Tennis elbow is one of the most extensively studied applications for PRP. Multiple randomized controlled trials have compared PRP to cortisone injection, and PRP consistently demonstrates superior long-term outcomes, particularly beyond 6 to 12 weeks post-injection.

How the Injection Works

A standard PRP preparation for tennis elbow begins with a blood draw of 15 to 30 mL from the patient's arm vein. The sample is centrifuged to produce a concentrated platelet fraction. At the lateral epicondyle, the injection site is cleaned and a small volume of local anesthetic is applied to the skin surface.

The PRP is injected directly into the tendon origin at the lateral epicondyle, typically 1 to 2 mL in volume. The needle is positioned precisely at the zone of maximal tendon degeneration, identified by palpation and patient-directed pain response. The entire procedure takes approximately 30 minutes from check-in to discharge.

NSAIDs must be avoided for at least two weeks before and after the injection to preserve the platelet activity that drives the repair process.

Week-by-Week Recovery: What to Expect

Week 1: The injection triggers an intentional inflammatory response. Swelling, warmth, and increased ache at the lateral elbow are normal and expected. Pain ratings often increase compared to pre-injection baseline. This is the biology working. Avoid gripping loads and resist-extension activities. Ice may be used for comfort but is not mandatory.

Week 2: Acute post-injection symptoms begin to resolve. Some patients notice reduced morning stiffness. The tendon is in active repair mode. Light activities of daily living are fine. No racquet sports, no weighted resistance exercises for the elbow.

Week 3: Most patients report meaningful pain reduction compared to the original chronic baseline. Grip strength begins returning. Light resistance band exercises targeting wrist extension are introduced per provider guidance.

Week 4: Functional improvement is typically clear. Return to recreational sport at reduced intensity is appropriate for many patients. Full clinical response continues building through 8 to 12 weeks. Some patients proceed to a second PRP session at the 6-week mark for severe or long-standing tendinopathy.

For the complete clinical overview of PRP applications, see the PRP therapy service page. For patients comparing PRP to cortisone, read PRP vs. Cortisone Injections for Knee Pain for a side-by-side mechanism comparison that applies across joints.
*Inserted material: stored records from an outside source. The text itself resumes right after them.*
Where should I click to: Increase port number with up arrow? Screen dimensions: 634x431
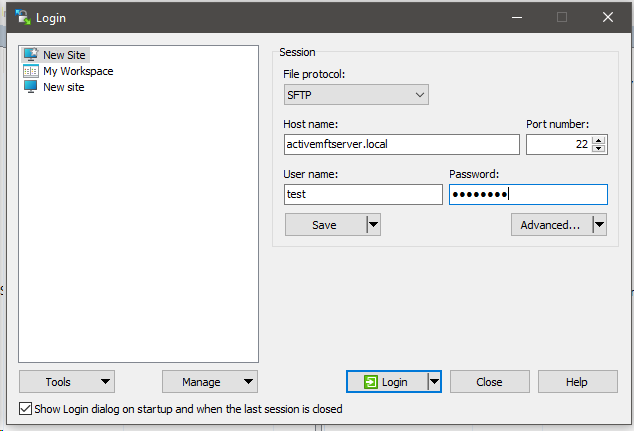(598, 140)
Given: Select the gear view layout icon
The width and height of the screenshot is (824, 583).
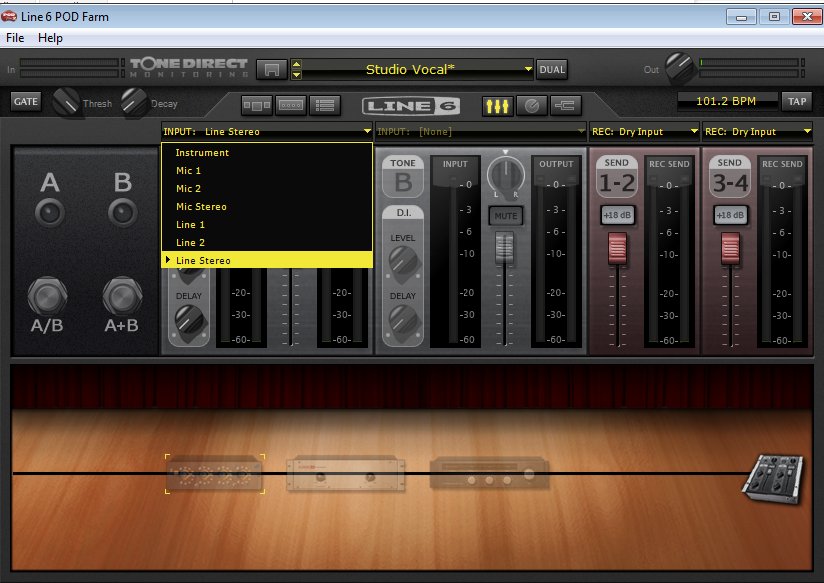Looking at the screenshot, I should 257,104.
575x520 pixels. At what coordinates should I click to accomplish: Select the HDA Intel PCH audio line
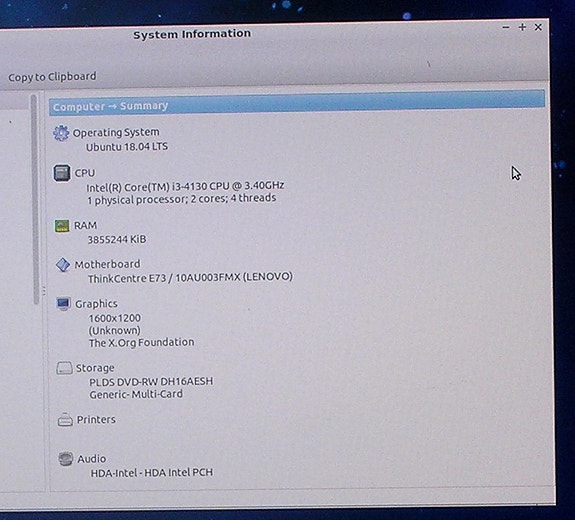pos(152,472)
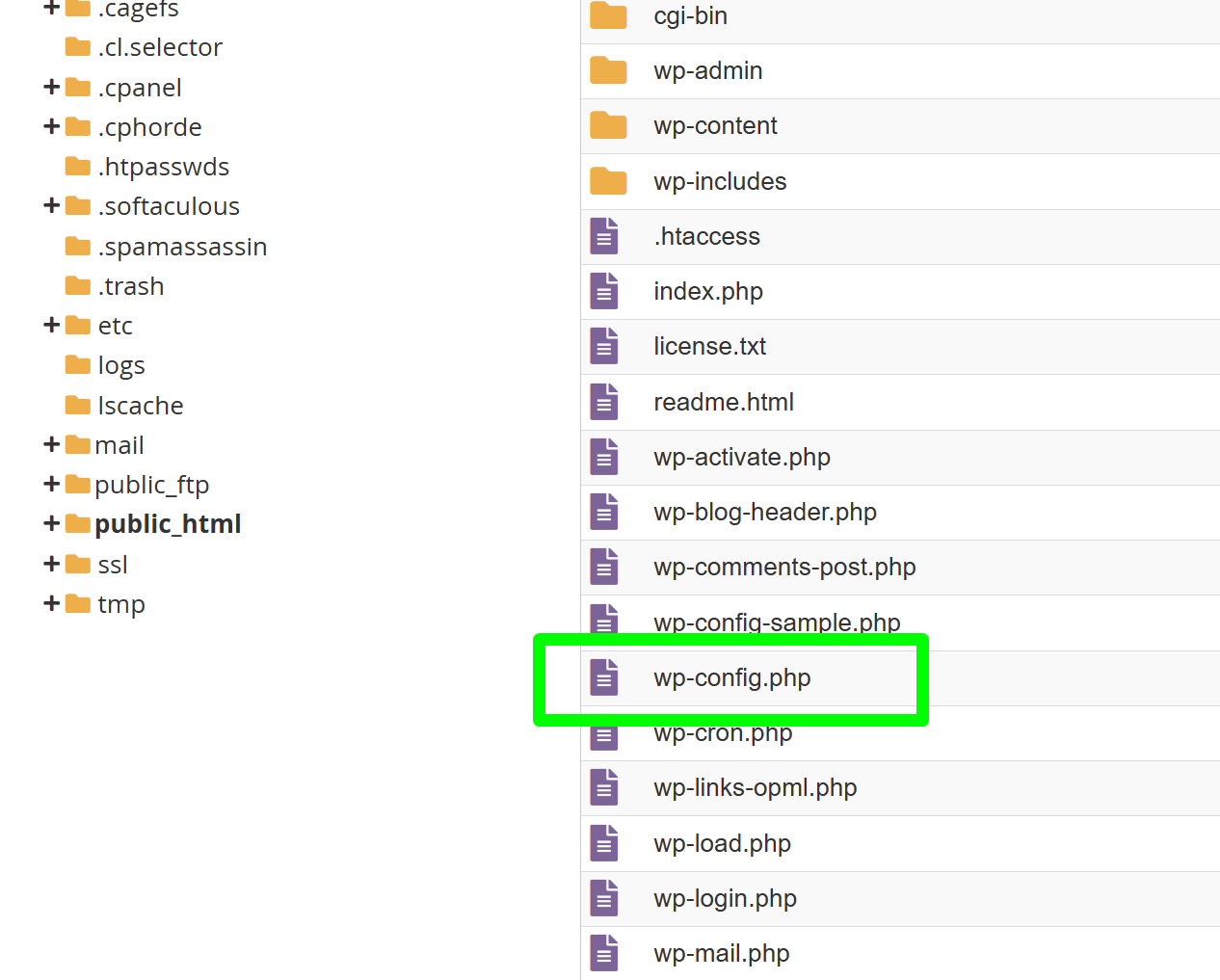Image resolution: width=1220 pixels, height=980 pixels.
Task: Click the wp-config.php file icon
Action: [604, 677]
Related reading: What to Expect During a PRP Injection | PRP vs. Cortisone Injections for Knee Pain | Sports Injury Biologics Guide for Athletes

Is PRP the Right Treatment for Your Tennis Elbow?

PRP is best suited for chronic lateral epicondylitis (symptoms lasting three months or more) that has not resolved with rest, physical therapy, or prior cortisone injection. Acute tennis elbow of recent onset responds well to conservative measures first. For more on candidacy and realistic outcomes, visit the complete guide to PRP therapy.

Does PRP Work Better Than Cortisone for Tennis Elbow?

PRP produces superior long-term outcomes compared to cortisone for lateral epicondylitis. Cortisone reduces pain faster in the first four to six weeks. Beyond that window, cortisone patients have higher recurrence rates while PRP patients continue improving. The trade-off is clear: PRP requires patience; cortisone provides temporary relief without addressing the underlying tendon degeneration.

How Long Do PRP Results Last?

Well-documented studies show PRP outcomes for tendinopathy lasting 12 to 24 months or longer with appropriate loading rehabilitation. Results depend on adherence to the post-injection protocol and avoidance of the provocative activities that caused the injury initially.

When PRP Is Not Sufficient for Elbow Pain

Complete tendon rupture at the lateral epicondyle, medial epicondylitis that has progressed to ulnar nerve involvement, and cervical radiculopathy mimicking lateral elbow pain are conditions that require further diagnostic workup before PRP is appropriate.